In [1]:
import numpy
import pandas
from matplotlib import pyplot

All of statistics in one sentence

Some of the variability in a dataset is predictable, some is not.

[Notation review: $Y$ is a random variable. $\bar{Y}$ ("y bar") is the mean of $Y$. $\hat{Y}_i$ ("y hat") is an estimate of $Y_i$ based on a specific dataset.]

A linear model is one of the simplest ways of describing relationships between variables. We have one or more input predictors $X$ and an output $Y$. The linear model says that a good guess for $Y_i$ is $\hat{Y}_i = mX_i + b$. The gap between the real $Y_i$ and the guess $\hat{Y}_i$ is the error $\epsilon_i$ or the "residual".

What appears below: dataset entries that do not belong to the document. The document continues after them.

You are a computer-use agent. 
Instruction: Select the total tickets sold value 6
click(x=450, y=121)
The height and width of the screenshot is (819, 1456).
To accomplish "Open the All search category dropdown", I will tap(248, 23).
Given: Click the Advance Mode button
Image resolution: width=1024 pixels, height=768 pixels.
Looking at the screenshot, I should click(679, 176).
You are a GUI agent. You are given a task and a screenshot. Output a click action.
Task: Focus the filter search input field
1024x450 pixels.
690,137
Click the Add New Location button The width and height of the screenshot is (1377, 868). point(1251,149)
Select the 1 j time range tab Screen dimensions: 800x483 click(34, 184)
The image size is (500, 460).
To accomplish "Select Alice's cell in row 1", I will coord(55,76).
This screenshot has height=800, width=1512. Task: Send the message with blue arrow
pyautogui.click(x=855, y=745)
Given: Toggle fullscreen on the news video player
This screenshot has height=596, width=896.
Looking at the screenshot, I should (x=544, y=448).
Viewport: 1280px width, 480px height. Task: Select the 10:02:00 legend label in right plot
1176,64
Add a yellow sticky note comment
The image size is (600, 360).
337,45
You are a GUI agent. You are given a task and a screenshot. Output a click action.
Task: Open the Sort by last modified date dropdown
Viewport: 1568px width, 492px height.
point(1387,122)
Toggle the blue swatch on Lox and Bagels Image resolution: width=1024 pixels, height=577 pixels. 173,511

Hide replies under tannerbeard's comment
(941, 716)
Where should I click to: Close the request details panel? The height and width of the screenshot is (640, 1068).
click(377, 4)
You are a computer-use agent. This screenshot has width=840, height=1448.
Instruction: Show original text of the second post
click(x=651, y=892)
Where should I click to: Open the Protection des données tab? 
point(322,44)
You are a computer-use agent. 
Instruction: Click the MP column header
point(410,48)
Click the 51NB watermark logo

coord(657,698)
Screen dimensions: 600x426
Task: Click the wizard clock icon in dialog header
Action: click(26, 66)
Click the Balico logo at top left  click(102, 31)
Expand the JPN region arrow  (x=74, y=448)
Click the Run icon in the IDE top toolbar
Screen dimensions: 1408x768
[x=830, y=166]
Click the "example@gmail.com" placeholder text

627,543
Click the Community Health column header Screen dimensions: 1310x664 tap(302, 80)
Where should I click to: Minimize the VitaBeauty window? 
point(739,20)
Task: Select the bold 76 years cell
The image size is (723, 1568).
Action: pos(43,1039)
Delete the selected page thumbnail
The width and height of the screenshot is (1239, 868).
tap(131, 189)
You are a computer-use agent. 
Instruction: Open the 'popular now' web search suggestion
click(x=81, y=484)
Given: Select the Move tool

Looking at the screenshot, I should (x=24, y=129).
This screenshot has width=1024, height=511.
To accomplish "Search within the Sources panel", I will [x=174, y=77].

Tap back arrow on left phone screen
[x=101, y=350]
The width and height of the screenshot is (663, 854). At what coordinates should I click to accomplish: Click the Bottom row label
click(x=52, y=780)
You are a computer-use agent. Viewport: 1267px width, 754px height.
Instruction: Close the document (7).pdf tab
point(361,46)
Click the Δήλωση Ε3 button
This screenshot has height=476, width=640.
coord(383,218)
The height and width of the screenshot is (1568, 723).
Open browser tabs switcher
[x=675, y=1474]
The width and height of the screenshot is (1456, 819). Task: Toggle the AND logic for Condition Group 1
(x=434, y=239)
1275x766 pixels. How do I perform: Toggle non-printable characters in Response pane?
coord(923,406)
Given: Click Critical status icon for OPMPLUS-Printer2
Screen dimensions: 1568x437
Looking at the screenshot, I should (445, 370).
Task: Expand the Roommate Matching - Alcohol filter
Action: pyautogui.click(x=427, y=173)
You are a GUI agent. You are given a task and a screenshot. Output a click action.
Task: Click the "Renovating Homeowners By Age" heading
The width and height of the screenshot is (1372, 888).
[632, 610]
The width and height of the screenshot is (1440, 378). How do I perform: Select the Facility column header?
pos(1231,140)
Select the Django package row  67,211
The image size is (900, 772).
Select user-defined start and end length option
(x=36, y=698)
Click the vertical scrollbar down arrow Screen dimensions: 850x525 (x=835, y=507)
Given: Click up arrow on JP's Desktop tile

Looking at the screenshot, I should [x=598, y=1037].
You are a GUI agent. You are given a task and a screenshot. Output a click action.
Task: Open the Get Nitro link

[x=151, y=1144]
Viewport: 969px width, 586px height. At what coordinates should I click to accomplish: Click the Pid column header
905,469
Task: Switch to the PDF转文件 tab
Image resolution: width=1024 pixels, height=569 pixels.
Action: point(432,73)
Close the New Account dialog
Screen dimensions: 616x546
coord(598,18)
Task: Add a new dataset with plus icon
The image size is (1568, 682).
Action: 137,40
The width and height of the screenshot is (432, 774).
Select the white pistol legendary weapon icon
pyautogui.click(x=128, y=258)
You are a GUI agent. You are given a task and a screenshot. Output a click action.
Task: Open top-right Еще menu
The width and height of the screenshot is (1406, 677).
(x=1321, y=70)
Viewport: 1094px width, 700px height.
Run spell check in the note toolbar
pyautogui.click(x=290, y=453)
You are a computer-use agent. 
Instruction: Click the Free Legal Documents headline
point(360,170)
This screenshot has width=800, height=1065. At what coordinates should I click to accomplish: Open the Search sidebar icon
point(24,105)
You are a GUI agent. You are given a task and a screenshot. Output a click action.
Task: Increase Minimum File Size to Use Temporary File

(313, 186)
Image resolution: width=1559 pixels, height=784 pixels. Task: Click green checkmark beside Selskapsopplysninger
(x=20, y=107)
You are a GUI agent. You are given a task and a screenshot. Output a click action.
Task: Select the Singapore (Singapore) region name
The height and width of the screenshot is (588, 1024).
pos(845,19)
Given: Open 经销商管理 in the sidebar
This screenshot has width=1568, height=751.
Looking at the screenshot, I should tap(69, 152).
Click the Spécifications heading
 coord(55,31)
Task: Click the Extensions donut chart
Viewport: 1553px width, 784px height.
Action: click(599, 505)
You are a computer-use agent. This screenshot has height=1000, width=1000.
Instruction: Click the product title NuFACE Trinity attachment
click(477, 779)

The fact that a model doesn't perfectly predict the output variable doesn't mean that that extra gap isn't predictable, it just means that it's not predictable as a linear function of the given input variables.

It is important to remember that for a linear model what we care about is the vertical distance from the prediction line to the point, not the shortest line perpendicular to the prediction line.

Derivation of the least squares rule

Assume we have a set of pairs $X_i, Y_i$, and that these values are centered, so that the mean $X_i$ and the mean $Y_i$ are zero.

We want to find a value $m$ such that $mX_i$ is a good predictor of $Y_i$. How can we decide what the best value is?

We can define a "loss" function that tells us how bad a given $m$ is. There are many such functions! The one that is most mathematically convenient is squared loss: $\mathcal{L} = \sum_i (Y_i - mX_i)^2$.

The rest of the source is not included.